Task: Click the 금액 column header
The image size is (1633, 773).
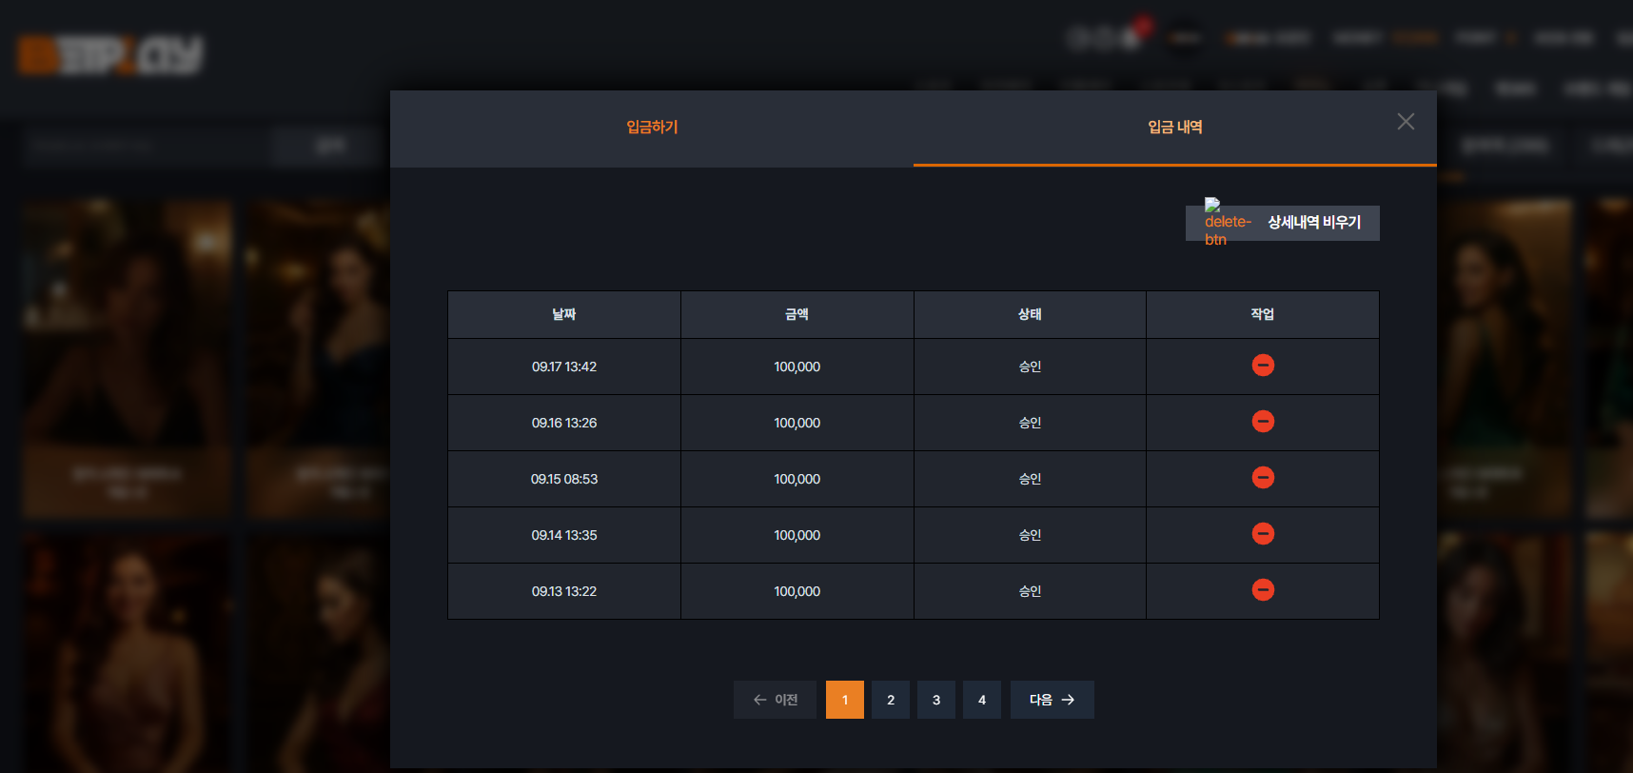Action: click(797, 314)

# # # # # # #

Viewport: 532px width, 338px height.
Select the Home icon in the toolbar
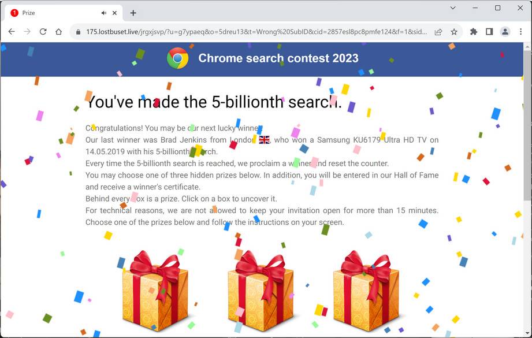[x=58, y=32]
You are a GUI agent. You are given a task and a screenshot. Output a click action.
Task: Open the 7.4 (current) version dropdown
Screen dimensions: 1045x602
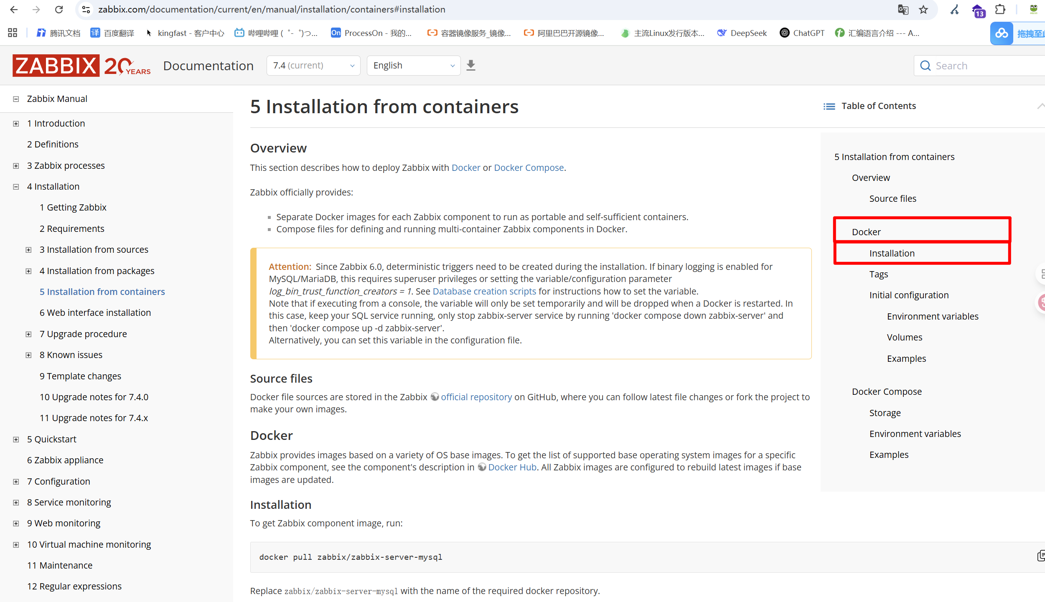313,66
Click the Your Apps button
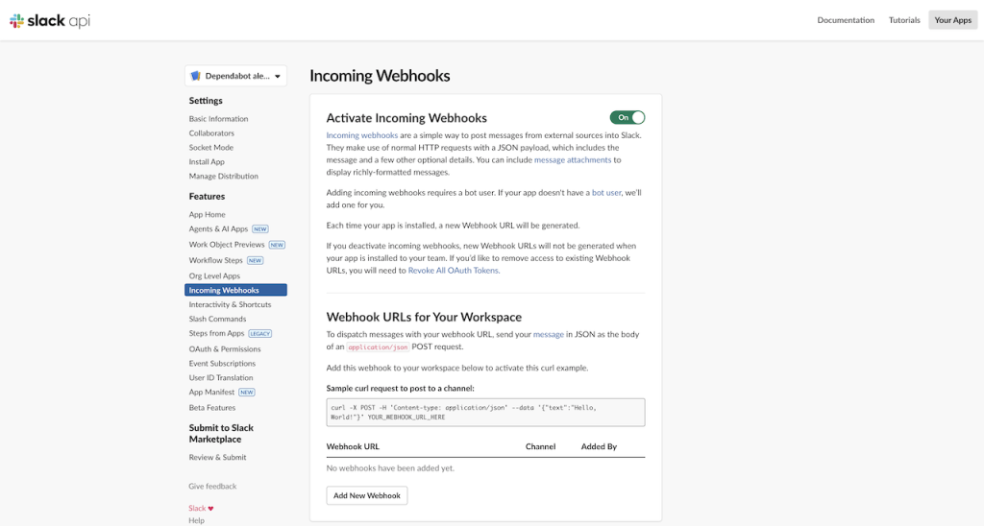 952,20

# # # # # # #

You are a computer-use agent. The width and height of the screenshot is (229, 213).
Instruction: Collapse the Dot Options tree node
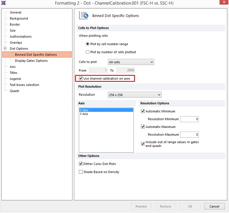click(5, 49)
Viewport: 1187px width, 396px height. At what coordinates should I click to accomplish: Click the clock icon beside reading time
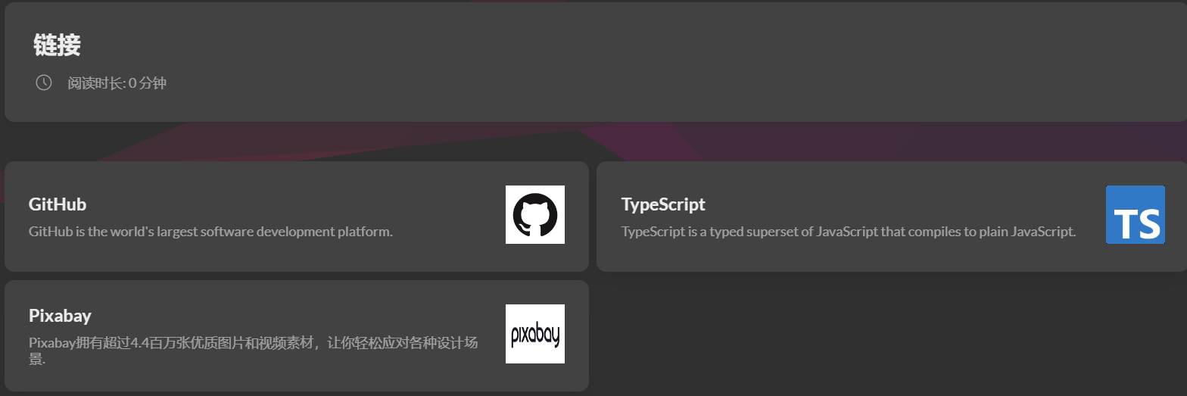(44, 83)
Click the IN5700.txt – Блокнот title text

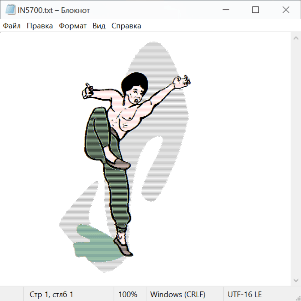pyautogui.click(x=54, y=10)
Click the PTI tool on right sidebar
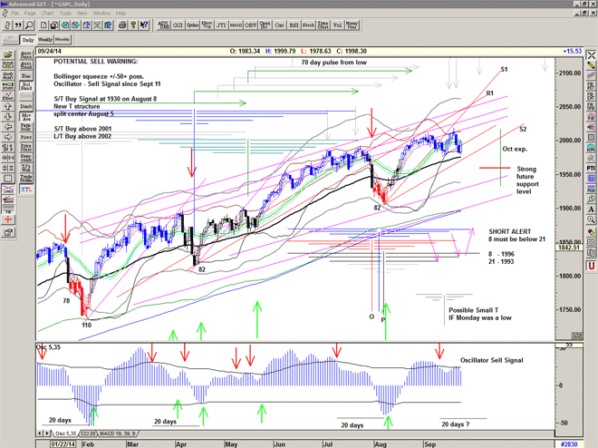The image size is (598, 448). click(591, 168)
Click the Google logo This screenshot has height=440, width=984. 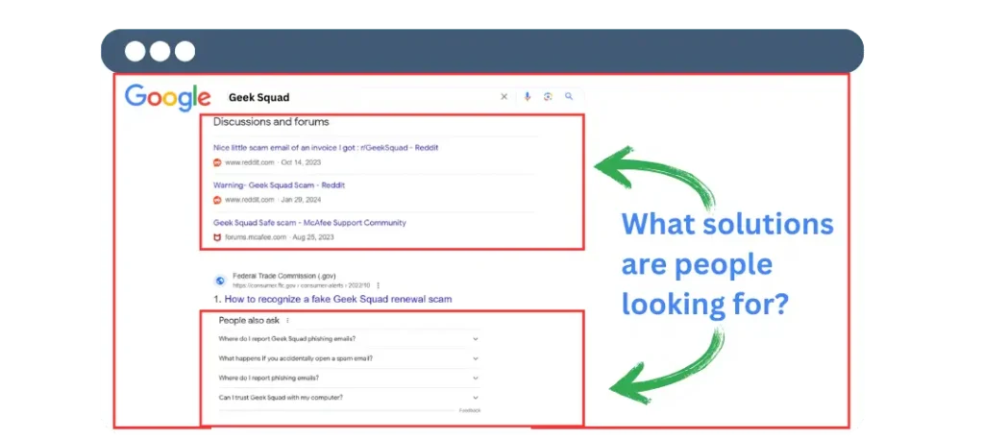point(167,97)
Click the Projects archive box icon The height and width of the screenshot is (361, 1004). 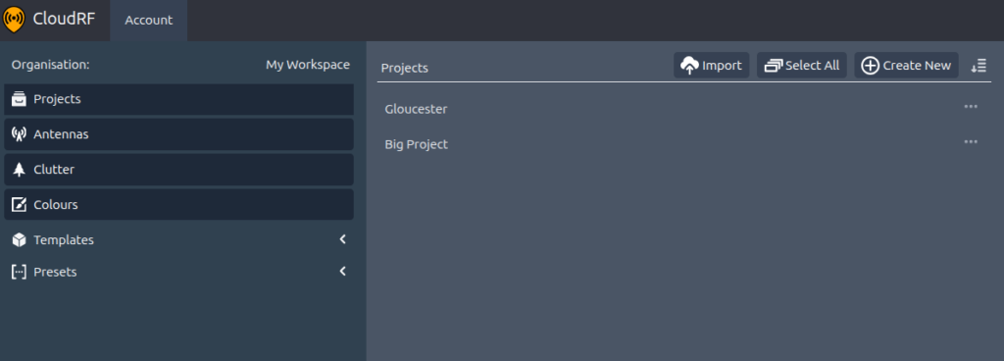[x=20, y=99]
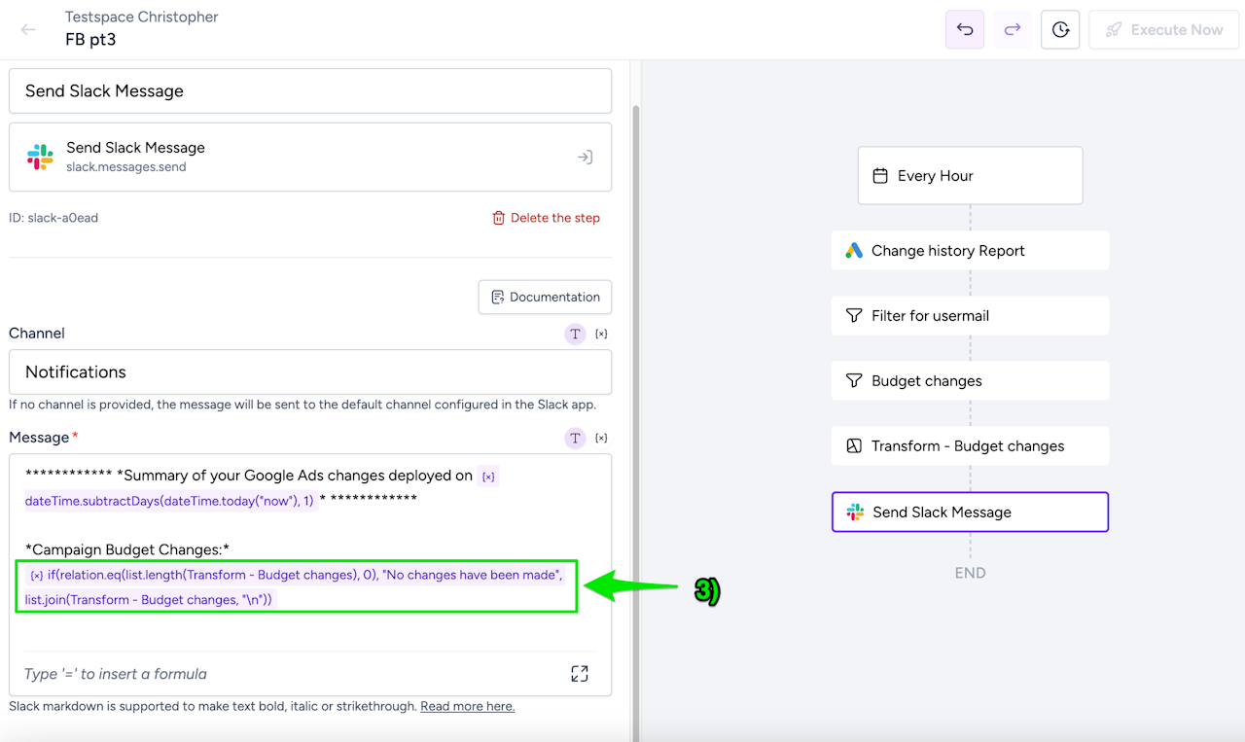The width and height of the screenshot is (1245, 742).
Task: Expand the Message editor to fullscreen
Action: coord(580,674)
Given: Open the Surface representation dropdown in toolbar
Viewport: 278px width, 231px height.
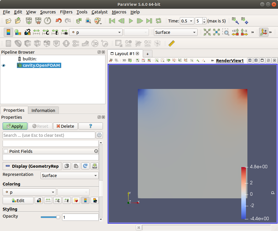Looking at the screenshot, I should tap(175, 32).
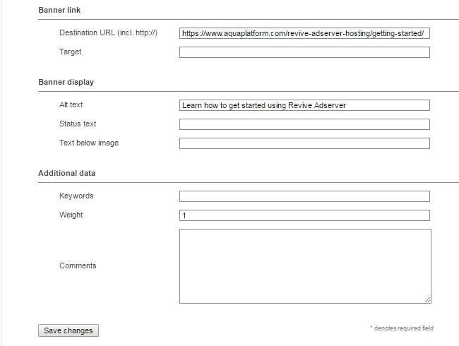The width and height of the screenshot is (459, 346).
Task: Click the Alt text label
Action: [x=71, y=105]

# # # # # # #

__TASK REQUIREMENTS__. All lines with the word "dropdown" must be located in the data and copied.

__RESULT FOR THIS EXERCISE__.
Task: Open the 7.4 (current) version dropdown
Given: Open the Surface representation dropdown in toolbar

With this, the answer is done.